Development and Application of Immunoassays To Detect and Characterize p7 Immunogenicity in HIV-1 Infected Populations

Abstract

The primary objective of this study was to characterize the immunogenicity of the HIV-1 nucleocapsid protein, p7, in animal and human populations. To examine this (1.) dot blot and ELISA p7 antibody detection assays were developed and optimized, (2.) rabbit hyperimmune p7 antisera was characterized for p7 antibody reactivity using both the dot-blot and ELISA immunoassays, (3.) frozen serum samples from high-risk populations which were previously well characterized for antibodies to HIV-1 major viral antigens were screened for p7 antibodies using the dot-blot assay, and (4.) serial samples from several subjects were characterized for anti-p7 relative to time to develop a pattern of seroconversion. No attempt was made to correlate clinical symptoms with p7 antibody reactivity.

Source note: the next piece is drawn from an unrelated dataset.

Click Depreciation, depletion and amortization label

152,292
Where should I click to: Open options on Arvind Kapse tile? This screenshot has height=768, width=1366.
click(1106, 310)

Results of this study demonstrate that (1.) purified p7 is able to stimulate the development of high titers of specific antibodies in rabbits, (2.) HIV-1 infected human subjects develop significantly different/lower p7 antibody reactivity than the p7 immunized rabbits, (3.) the anti-p7 human antibodies can be detected by the dot-blot immunoassay but not the ELISA immunoassays developed for this study, (4.) the mode of HIV-1 transmission may be important for the development of antibodies to p7, (5.) HIV-1 infected human subjects develop significantly lower p7 antibody reactivity than antibodies to the major HIV-1 antigens used in standard ELISA and RIA assays, and (6.) once anti-p7 is established, it persists, but duration of infection does not appreciably increase p7 antibody levels. Given the relatively low immunogenicity of p7 in human subjects, a p7 antibody detection assay would be an unreliable HIV-1 diagnostic tool but a p7 antigen capture assay might be very useful. Using this protein rather than p24 as a marker would eliminate the problem of extensive immune complex formation. However, the use of p7 antigen as a sensitive marker for plasma viremia, will depend on its presence and form in plasma. Although the results of this study suggest that HIV p7 is not sequestered within antibody-antigen complexes, it may be sequestered within whole virions, core antigens, infected cells, or all three. Additional studies are needed to determine if p7 antigen in serum is available for capture in an antigen-capture assay.